## YOUR ASSIGNMENT
A complete and exact copy of the entries below is the expected result.

## STORED DATA
>>>>>

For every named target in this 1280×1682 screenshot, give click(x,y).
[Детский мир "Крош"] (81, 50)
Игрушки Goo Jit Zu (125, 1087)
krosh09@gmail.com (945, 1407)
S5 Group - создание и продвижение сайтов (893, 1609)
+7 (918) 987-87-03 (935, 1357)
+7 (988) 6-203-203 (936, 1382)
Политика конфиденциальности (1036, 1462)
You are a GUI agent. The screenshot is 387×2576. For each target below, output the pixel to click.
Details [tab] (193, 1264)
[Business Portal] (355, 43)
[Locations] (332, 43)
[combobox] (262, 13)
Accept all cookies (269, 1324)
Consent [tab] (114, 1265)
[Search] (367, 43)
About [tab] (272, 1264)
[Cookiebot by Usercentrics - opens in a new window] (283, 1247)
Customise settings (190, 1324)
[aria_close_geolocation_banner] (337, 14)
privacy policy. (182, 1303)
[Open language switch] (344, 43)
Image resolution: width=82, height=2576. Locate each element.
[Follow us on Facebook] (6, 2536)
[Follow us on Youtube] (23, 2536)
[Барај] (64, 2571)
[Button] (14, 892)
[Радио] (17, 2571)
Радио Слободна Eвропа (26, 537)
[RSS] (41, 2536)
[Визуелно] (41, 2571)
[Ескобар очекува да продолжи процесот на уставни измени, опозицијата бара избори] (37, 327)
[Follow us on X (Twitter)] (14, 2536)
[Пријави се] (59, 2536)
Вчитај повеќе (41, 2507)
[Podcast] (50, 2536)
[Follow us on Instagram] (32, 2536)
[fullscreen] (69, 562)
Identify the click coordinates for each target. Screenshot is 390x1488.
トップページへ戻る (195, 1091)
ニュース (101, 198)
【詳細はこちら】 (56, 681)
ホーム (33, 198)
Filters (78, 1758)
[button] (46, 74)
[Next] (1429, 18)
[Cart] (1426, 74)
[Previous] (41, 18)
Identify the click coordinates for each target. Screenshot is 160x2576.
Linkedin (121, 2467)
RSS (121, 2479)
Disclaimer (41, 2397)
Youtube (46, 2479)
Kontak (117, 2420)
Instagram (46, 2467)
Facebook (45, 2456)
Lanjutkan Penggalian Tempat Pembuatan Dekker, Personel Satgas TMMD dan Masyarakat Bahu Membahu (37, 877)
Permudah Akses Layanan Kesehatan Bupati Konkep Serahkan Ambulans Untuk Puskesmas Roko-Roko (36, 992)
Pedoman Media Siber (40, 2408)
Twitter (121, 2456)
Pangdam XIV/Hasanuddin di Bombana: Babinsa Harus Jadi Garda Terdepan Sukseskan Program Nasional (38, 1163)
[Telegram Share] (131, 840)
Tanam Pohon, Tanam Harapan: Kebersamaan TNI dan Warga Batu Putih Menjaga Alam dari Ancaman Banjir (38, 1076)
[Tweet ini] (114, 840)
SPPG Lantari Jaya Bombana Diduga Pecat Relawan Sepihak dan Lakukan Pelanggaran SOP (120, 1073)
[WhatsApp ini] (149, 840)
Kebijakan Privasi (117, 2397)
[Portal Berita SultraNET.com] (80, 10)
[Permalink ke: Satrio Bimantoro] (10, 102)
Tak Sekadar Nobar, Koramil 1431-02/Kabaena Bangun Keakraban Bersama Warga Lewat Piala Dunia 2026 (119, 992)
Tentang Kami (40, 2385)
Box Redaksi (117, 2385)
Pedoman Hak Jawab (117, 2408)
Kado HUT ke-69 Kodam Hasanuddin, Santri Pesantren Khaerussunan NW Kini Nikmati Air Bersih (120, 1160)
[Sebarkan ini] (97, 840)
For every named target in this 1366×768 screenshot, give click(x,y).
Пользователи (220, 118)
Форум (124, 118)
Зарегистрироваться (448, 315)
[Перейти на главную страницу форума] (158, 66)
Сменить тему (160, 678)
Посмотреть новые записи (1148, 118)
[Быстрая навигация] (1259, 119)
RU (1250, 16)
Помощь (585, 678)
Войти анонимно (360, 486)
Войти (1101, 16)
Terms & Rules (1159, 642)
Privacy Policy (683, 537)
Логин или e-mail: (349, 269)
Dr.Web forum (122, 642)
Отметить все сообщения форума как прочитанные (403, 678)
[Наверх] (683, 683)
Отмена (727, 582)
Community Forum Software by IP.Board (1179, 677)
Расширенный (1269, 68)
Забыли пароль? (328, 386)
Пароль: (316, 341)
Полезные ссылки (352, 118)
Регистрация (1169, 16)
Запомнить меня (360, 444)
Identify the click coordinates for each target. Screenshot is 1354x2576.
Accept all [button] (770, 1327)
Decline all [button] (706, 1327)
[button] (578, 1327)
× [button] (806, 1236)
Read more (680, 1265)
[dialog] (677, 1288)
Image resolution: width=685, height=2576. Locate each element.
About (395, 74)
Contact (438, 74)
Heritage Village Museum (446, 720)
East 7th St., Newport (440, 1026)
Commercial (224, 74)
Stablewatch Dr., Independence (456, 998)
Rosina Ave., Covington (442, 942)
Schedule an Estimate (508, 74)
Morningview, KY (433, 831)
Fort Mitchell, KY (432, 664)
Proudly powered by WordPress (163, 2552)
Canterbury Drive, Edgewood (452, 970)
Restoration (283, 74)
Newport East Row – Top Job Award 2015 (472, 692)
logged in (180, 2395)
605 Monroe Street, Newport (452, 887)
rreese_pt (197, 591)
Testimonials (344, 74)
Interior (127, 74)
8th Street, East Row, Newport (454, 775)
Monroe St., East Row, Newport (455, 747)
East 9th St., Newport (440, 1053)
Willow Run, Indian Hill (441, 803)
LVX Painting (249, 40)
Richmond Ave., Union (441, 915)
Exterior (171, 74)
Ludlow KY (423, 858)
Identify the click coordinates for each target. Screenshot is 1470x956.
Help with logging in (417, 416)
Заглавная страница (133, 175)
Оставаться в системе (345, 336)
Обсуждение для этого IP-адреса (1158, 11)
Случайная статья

<<<<<

## THE ANSWER
For every named target in this 1280×1682 screenshot, give click(x,y).
[Детский мир "Крош"] (81, 50)
Игрушки Goo Jit Zu (125, 1087)
krosh09@gmail.com (945, 1407)
S5 Group - создание и продвижение сайтов (893, 1609)
+7 (918) 987-87-03 (935, 1357)
+7 (988) 6-203-203 (936, 1382)
Политика конфиденциальности (1036, 1462)
You are a GUI agent. The screenshot is 387×2576. For each target below, output the pixel to click.
Details [tab] (193, 1264)
[Business Portal] (355, 43)
[Locations] (332, 43)
[combobox] (262, 13)
Accept all cookies (269, 1324)
Consent [tab] (114, 1265)
[Search] (367, 43)
About [tab] (272, 1264)
[Cookiebot by Usercentrics - opens in a new window] (283, 1247)
Customise settings (190, 1324)
[aria_close_geolocation_banner] (337, 14)
privacy policy. (182, 1303)
[Open language switch] (344, 43)
Image resolution: width=82, height=2576. Locate each element.
[Follow us on Facebook] (6, 2536)
[Follow us on Youtube] (23, 2536)
[Барај] (64, 2571)
[Button] (14, 892)
[Радио] (17, 2571)
Радио Слободна Eвропа (26, 537)
[RSS] (41, 2536)
[Визуелно] (41, 2571)
[Ескобар очекува да продолжи процесот на уставни измени, опозицијата бара избори] (37, 327)
[Follow us on X (Twitter)] (14, 2536)
[Пријави се] (59, 2536)
Вчитај повеќе (41, 2507)
[Podcast] (50, 2536)
[Follow us on Instagram] (32, 2536)
[fullscreen] (69, 562)
Identify the click coordinates for each target. Screenshot is 390x1488.
トップページへ戻る (195, 1091)
ニュース (101, 198)
【詳細はこちら】 (56, 681)
ホーム (33, 198)
Filters (78, 1758)
[button] (46, 74)
[Next] (1429, 18)
[Cart] (1426, 74)
[Previous] (41, 18)
Identify the click coordinates for each target. Screenshot is 160x2576.
Linkedin (121, 2467)
RSS (121, 2479)
Disclaimer (41, 2397)
Youtube (46, 2479)
Kontak (117, 2420)
Instagram (46, 2467)
Facebook (45, 2456)
Lanjutkan Penggalian Tempat Pembuatan Dekker, Personel Satgas TMMD dan Masyarakat Bahu Membahu (37, 877)
Permudah Akses Layanan Kesehatan Bupati Konkep Serahkan Ambulans Untuk Puskesmas Roko-Roko (36, 992)
Pedoman Media Siber (40, 2408)
Twitter (121, 2456)
Pangdam XIV/Hasanuddin di Bombana: Babinsa Harus Jadi Garda Terdepan Sukseskan Program Nasional (38, 1163)
[Telegram Share] (131, 840)
Tanam Pohon, Tanam Harapan: Kebersamaan TNI dan Warga Batu Putih Menjaga Alam dari Ancaman Banjir (38, 1076)
[Tweet ini] (114, 840)
SPPG Lantari Jaya Bombana Diduga Pecat Relawan Sepihak dan Lakukan Pelanggaran SOP (120, 1073)
[WhatsApp ini] (149, 840)
Kebijakan Privasi (117, 2397)
[Portal Berita SultraNET.com] (80, 10)
[Permalink ke: Satrio Bimantoro] (10, 102)
Tak Sekadar Nobar, Koramil 1431-02/Kabaena Bangun Keakraban Bersama Warga Lewat Piala Dunia 2026 (119, 992)
Tentang Kami (40, 2385)
Box Redaksi (117, 2385)
Pedoman Hak Jawab (117, 2408)
Kado HUT ke-69 Kodam Hasanuddin, Santri Pesantren Khaerussunan NW Kini Nikmati Air Bersih (120, 1160)
[Sebarkan ini] (97, 840)
For every named target in this 1366×768 screenshot, give click(x,y).
Пользователи (220, 118)
Форум (124, 118)
Зарегистрироваться (448, 315)
[Перейти на главную страницу форума] (158, 66)
Сменить тему (160, 678)
Посмотреть новые записи (1148, 118)
[Быстрая навигация] (1259, 119)
RU (1250, 16)
Помощь (585, 678)
Войти анонимно (360, 486)
Войти (1101, 16)
Terms & Rules (1159, 642)
Privacy Policy (683, 537)
Логин или e-mail: (349, 269)
Dr.Web forum (122, 642)
Отметить все сообщения форума как прочитанные (403, 678)
[Наверх] (683, 683)
Отмена (727, 582)
Community Forum Software by IP.Board (1179, 677)
Расширенный (1269, 68)
Забыли пароль? (328, 386)
Пароль: (316, 341)
Полезные ссылки (352, 118)
Регистрация (1169, 16)
Запомнить меня (360, 444)
Identify the click coordinates for each target. Screenshot is 1354x2576.
Accept all [button] (770, 1327)
Decline all [button] (706, 1327)
[button] (578, 1327)
× [button] (806, 1236)
Read more (680, 1265)
[dialog] (677, 1288)
Image resolution: width=685, height=2576. Locate each element.
About (395, 74)
Contact (438, 74)
Heritage Village Museum (446, 720)
East 7th St., Newport (440, 1026)
Commercial (224, 74)
Stablewatch Dr., Independence (456, 998)
Rosina Ave., Covington (442, 942)
Schedule an Estimate (508, 74)
Morningview, KY (433, 831)
Fort Mitchell, KY (432, 664)
Proudly powered by WordPress (163, 2552)
Canterbury Drive, Edgewood (452, 970)
Restoration (283, 74)
Newport East Row – Top Job Award 2015 (472, 692)
logged in (180, 2395)
605 Monroe Street, Newport (452, 887)
rreese_pt (197, 591)
Testimonials (344, 74)
Interior (127, 74)
8th Street, East Row, Newport (454, 775)
Monroe St., East Row, Newport (455, 747)
East 9th St., Newport (440, 1053)
Willow Run, Indian Hill (441, 803)
LVX Painting (249, 40)
Richmond Ave., Union (441, 915)
Exterior (171, 74)
Ludlow KY (423, 858)
Identify the click coordinates for each target. Screenshot is 1470x956.
Help with logging in (417, 416)
Заглавная страница (133, 175)
Оставаться в системе (345, 336)
Обсуждение для этого IP-адреса (1158, 11)
Случайная статья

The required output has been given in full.